El día de Año Nuevo del 2020, en su mensaje al Congreso, el presidente mexicano pide que las fuerzas de ocupación estadounidenses abandonen Colombia, y anuncia la prohibición de exportar petróleo nacional a Estados Unidos a menos que Washington pague el precio establecido por la OPEP. «La respuesta –leemos en la novela– no se hizo esperar. Amanecimos el 2 de enero con nuestro petróleo, nuestro gas, nuestros principios, pero incomunicados del mundo. Los Estados Unidos, alegando una falla del satélite de comunicaciones que amablemente nos conceden, nos ha dejado sin fax, sin e-mails, sin red y hasta sin teléfonos. Estamos reducidos al mensaje oral o al género epistolar». Tal es el punto de partida de La silla del águila, novela dizque epistolar.

Su trama es ciertamente interesante, y está bien planteada y resuelta, a no ser ese horrendo parche epilogal de un monólogo interior que casi reclama a gritos, al final, el «and yes I said yes I will Yes» de Molly Bloom, al menos como reverencia al maestro Joyce. Y la trama es interesante porque Carlos Fuentes es un escritor del establishment, en el doble sentido de la expresión: nació dentro de él y escribe acerca (y desde muy cerca) del mismo. Con bastante conocimiento de causa. Entonces, en este entrevero de cartas que van y vienen, puede seguirse con zoom el desarrollo de un vacío de poder en la cúpula mexicana, y también el cañamazo subyacente de intereses personales que mueven a los protagonistas. Santo y bueno. Lo que pasa es que no hay manera de creérselo por un fallo delirante del mecanismo narrativo, a saber: la falta de credibilidad interna resulta más que evidente porque son unos mexicanos quienes explican a otros mexicanos ciertas cosas que en realidad están escritas para lectores no mexicanos y por lo mismo desconocedores de los intríngulis de la política del país. El efecto que se deriva de ello es como si en una posible novela española homologable, Felipe González le escribiese una carta a Alfonso Guerra contándole lo que fue el congreso de Suresnes, y Cristina Almeida le enviara una cassette a Julio Anguita explicándole quién es La Pasionaria. ¡Amos, anda!, que diría un castizo. Lo que nos lleva a la conclusión de que el recurso a la novela epistolar no es más que hacer un paripé, para seguir en la onda castiza.

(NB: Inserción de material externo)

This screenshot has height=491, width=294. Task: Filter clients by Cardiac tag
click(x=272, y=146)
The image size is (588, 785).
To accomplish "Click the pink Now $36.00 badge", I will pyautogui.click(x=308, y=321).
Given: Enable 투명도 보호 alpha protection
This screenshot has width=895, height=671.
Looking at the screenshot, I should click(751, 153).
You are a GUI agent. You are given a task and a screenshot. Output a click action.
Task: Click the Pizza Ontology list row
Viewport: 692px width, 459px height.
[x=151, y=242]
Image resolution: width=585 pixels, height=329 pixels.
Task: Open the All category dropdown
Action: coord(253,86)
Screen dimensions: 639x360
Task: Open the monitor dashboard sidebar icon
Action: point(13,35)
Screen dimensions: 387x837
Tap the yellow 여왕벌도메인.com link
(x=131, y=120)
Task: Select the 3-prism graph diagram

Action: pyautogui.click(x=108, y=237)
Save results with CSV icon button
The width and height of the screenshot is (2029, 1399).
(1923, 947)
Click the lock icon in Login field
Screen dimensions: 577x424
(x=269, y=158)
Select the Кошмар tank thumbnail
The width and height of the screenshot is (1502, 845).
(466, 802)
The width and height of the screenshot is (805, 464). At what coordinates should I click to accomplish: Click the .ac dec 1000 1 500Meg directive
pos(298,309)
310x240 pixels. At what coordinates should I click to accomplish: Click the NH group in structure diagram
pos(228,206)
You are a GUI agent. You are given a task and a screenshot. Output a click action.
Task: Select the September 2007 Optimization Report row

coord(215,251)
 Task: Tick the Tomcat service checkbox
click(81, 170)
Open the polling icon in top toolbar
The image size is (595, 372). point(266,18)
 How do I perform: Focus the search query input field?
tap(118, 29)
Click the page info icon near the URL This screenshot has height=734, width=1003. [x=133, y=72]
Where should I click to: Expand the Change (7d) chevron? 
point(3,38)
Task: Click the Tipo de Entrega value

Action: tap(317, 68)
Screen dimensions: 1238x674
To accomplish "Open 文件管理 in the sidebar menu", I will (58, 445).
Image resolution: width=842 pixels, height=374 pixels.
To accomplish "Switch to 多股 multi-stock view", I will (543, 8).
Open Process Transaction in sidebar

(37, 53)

En La silla del águila el indudable dominio narrativo del autor queda eclipsado por la ausencia de una polifonía de voces (todos los personajes escriben como Carlos Fuentes) y por la absolutamente prescindible endogamia de los conocimientos que esos corresponsales intercambian. Así las cosas, hasta pueden pasarse por alto negligencias tales como ciertas citas chuecas en latín (pág. 243) y alemán (pág. 315), o la de afirmar que en materia de corrupción «la diferencia con México es que en Europa o en Estados Unidos se castiga»…, si luego resulta que en la novela se nos presenta a Miss Rice como inquilina de la Casa Blanca. Y ya que volvemos al pesimismo histórico, habría que señalar que como chiste no es malo, pero eso de que Fidel Castro siga gobernando Cuba en el 2020, e inaugure además, a sus 93 años, el Parque Temático de la Sierra Maestra, es de una crueldad gratuita para con el pueblo cubano. Y de este más bien negativo acercamiento a lo que me atrevo a calificar como chapuza mexicana, retrocedamos ahora con otra novela, Impávido coloso, de Daniel Samper Pizano, al tiempo de una cruenta y olvidada dictadura del siglo XX : la que gobernó el Brasil con puño de hierro entre 1964 y el comienzo de los ochenta.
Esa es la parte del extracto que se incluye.